The infants behaved similarly in the first part of the experiment.  Both the 16-month-old and 20-month-old infants selected the second object of the visual pair significantly more often than chance.  This suggests that both 16-month-old and 20-month old infants are able to use obvious visual cues to categorize. 

The infants behaved differently during the naming condition.  20-month-old infants selected the second object of the named, non-identical pair more often than 16-month-old infants.  The 16-month-olds responded at chance levels, while the 20-month-olds responded significantly above chance.  This suggests that only the 20-month-old infants were able to use naming as a tool for categorization.
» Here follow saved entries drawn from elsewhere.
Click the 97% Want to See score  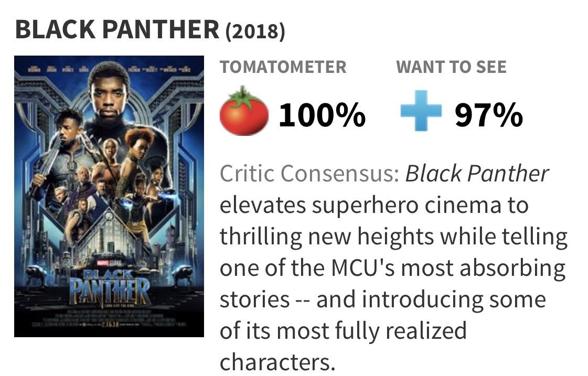coord(488,115)
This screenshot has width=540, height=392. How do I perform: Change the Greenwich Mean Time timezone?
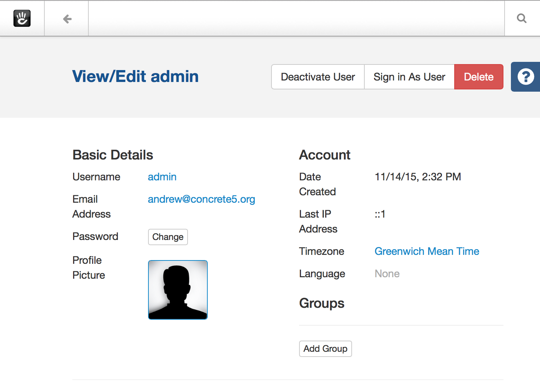(x=427, y=251)
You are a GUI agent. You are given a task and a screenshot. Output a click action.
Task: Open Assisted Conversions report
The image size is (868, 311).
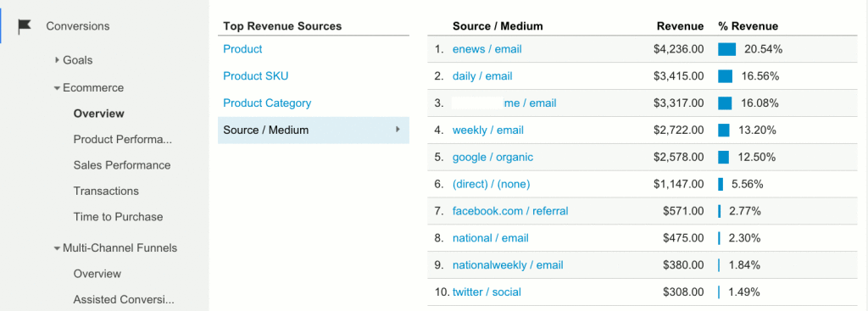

Results from the vocabulary test indicated that the 20-month-olds had significantly larger vocabularies than the 16-month-olds.  There was a significant correlation between naming performance and productive vocabulary size indicating that naming performance and productive vocabulary size increase in a related way.              

Conclusions

Both 16-month old and 20-month-old infants use obvious visual cues to group objects together.  The 20-month-olds also performed at above chance levels in the naming task.  The 16-month-olds, however, only performed at chance levels in the naming task.  Because the older infants both had larger productive vocabularies and were “successful” at the naming task, the authors link the development of naming-based categorization skills and increases in productive vocabulary.

 Points for Discussion

  During the naming trials, the identically labeled objects were named one right after the other.  Why wasn’t labeling order counterbalanced?  Could that have made a difference?

  Did you notice the example objects the authors gave (silvery, metal doorknob vs. yellow, wood trapezoid vs. gray, plastic bar)?  Would it be fair if the doorknob and bar were the identically named pair?  They both have similar colors and more similar textures than the wooden trapezoid.  Could there possibly have been an effect of similarity in the named pair that maybe only the 20-month-olds were savvy enough to pick up?

 The authors discuss alternate explanations regarding why the 16-month-old infants were unsuccessful in the naming task.  Why did they not (and not have to) rule out the plausible explanations concerning task demands? 

How strong of a role do you think language plays in categorization?  For children?  For us?